Além dessa forte camada reflexiva submersa nas profundezas do roteiro, a narrativa é enérgica e a montagem é apressada e frenética. Como um convencional filme de super-herói, há bastante cenas de ação bem realizadas e com efeitos especiais que surpreendem até. Os momentos de luta e perseguição são divertidos e engenhosos, afinal, cada pílula dá um poder diferente a cada pessoa e isso torna a batalha mais interessante e instigante de ser acompanhada. Nuances entre ‘X-Men’ e filmes como ‘Heróis’ e ‘Upgrade’ trazem a narrativa para um lado sombrio e violento, que funciona nesse contexto do submundo das drogas nos Estados Unidos (que mais parece Gotham City). Até mesmo a “overdose” trata-se de uma super explosão do corpo que, visualmente, provoca medo e curiosidade, além de entregar um descontrole interessante aos vilões e momentos de puro horror. Já a parte técnica, ainda que a direção de fotografia tente criar um mundo cyberpunk futurista, falta cor e energia. As cenas de ação são escuras demais, talvez para disfarçar pequenas imperfeições dos efeitos especiais, e isso impede que o longa seja esteticamente envolvente ou tenha uma identidade singular.

Por outro lado, a condução da dupla Henry Joost e Ariel Schulman, que inclusive são os responsáveis por outro filme muito similar, ‘Nerve: Um Jogo Sem Regras’, sabe guiar as sequências de ação pelas ruas da cidade e brincar com as possibilidades narrativas e planos ousados, perfeitos para esse tipo de obra cuja adrenalina corre nas veias do roteiro. Além disso, a direção também conduz bem os momentos mais dramáticos e utiliza bastante câmera lenta para dar ênfase na intensidade dos poderes dos protagonistas. E por falar neles, Jamie Foxx (Django Livre) está espetacular ao lado da jovem Dominique Fishback (O Ódio que Você Semeia). A jovem vive uma traficante que precisa de dinheiro para ajudar sua mãe e, ainda que não vejamos seus poderes na prática, ela funciona como um importante elo entre o mundo macabro e ambicioso das drogas e a visão do espectador, que está descobrindo esse universo aos poucos.

Já  Joseph Gordon-Levitt (500 Dias Com Ela) interpreta um detetive da polícia de Nova Orleans que vê nas superdrogas a única possibilidade de deter os bandidos. A performance do trio está boa e condizente com a proposta irreverente, mas é Rodrigo Santoro (Westworld) que rouba a cena como o vilão estereotipado e megalomaníaco, necessário para criar antagonismo à trama.

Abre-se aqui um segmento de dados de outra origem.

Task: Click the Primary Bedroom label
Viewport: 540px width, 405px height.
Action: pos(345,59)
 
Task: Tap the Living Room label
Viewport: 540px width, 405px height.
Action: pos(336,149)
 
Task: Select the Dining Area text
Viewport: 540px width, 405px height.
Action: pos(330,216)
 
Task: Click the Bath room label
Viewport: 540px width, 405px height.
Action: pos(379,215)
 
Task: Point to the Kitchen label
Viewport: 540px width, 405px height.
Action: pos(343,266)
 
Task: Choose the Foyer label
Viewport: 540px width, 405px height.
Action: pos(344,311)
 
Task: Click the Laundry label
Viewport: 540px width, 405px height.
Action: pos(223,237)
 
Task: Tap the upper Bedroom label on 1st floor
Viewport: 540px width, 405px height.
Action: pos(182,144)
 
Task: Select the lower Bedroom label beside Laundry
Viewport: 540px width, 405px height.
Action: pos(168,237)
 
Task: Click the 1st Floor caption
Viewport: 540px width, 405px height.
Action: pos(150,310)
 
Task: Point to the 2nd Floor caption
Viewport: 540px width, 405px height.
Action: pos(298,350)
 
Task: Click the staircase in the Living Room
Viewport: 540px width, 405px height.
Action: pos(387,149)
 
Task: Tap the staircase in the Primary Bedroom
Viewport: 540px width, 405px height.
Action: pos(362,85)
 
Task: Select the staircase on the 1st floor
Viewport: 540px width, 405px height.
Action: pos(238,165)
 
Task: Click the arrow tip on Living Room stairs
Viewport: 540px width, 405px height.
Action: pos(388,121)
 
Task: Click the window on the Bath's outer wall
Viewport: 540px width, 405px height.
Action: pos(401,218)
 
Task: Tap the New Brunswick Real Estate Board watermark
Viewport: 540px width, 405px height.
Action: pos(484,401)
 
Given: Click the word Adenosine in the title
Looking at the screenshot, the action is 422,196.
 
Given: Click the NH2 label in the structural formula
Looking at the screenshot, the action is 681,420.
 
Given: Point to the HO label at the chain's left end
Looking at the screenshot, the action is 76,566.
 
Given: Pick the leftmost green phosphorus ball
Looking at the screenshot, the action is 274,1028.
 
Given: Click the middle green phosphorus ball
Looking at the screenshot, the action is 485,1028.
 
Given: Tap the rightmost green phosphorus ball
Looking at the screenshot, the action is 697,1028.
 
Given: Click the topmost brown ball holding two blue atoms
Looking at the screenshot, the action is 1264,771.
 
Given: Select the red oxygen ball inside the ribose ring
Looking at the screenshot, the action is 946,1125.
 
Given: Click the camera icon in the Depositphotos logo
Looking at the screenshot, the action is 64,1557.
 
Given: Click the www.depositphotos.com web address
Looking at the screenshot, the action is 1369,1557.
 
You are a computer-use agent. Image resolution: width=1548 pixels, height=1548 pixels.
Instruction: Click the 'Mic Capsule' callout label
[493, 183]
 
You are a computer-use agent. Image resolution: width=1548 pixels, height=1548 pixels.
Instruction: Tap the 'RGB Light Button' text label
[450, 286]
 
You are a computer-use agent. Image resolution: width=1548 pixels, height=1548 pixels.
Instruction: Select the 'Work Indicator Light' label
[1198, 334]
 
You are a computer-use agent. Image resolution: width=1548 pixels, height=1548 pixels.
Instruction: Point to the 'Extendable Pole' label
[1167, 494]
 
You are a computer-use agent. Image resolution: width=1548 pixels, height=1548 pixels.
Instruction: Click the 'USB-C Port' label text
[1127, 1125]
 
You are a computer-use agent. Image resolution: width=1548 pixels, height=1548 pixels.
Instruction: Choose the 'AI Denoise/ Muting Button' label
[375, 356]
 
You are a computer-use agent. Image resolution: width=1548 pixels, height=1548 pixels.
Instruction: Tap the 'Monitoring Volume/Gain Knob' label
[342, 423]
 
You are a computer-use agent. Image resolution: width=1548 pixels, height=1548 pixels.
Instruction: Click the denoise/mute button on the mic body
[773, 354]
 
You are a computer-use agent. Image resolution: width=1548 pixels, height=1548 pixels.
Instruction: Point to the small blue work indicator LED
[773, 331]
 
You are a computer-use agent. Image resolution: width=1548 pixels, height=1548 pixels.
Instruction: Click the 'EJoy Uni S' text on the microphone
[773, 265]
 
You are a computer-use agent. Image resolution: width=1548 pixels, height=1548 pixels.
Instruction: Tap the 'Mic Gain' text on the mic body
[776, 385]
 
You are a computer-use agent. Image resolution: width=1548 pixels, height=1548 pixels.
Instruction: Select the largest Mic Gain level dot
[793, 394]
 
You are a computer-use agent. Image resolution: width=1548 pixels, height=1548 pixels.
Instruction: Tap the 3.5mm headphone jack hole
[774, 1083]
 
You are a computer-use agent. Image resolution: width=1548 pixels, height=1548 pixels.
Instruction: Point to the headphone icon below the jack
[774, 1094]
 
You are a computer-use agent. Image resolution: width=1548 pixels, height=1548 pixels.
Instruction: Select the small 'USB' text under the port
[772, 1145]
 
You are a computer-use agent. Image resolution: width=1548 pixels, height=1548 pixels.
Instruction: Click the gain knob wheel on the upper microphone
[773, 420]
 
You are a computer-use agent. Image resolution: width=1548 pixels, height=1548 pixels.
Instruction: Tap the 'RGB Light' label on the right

Infelizmente, suas cenas são curtas demais para expressar todo seu talento.

Porém, quando destrinchamos o roteiro minuciosamente e retiramos a boa reflexão que provoca, a estrutura não tem nada de inovadora em relação aos demais filmes e séries, como ‘The Boys’, por exemplo, que também flerta com o realismo e a quebra da fantasia e inocência provocada por filmes com protagonistas heroicos. Os vilões são gananciosos e estereotipados, como de costume, sem nuances de personalidade. Além disso, há poucas surpresas e reviravoltas que já não fossem anunciadas desde o começo. Não há mortes significativas, apesar do teor de violência e o desfecho revela, preguiçosamente, uma personagem importante que pode curar qualquer pessoa e, inclusive, ressuscitar os mortos, ou seja, um forte problema para possíveis sequências, já que o roteiro precisará criar regras para o uso de seus poderes, caso contrário, será um exemplo perfeito de “over power”. O clímax, ainda que visualmente impactante, deixou pontas soltas e a trama termina com mais perguntas que respostas.

Dessa forma, são as ótimas cenas sombrias de ação e o roteiro inventivo que destacam ‘Power’ entre as demais produções de super-heróis atuais, especialmente por usar os poderes provocados pela tal droga para questionar o caráter dos seres humanos e os problemas da sociedade. Em um contexto obscuro e realista, a trama desenvolve uma atmosfera interessante, que representa uma vertente promissora do gênero, porém, como estrutura, segue o mesmo modelo de tantas outras. Ainda assim, a adrenalina corre livremente do começo ao fim e a diversão é garantida.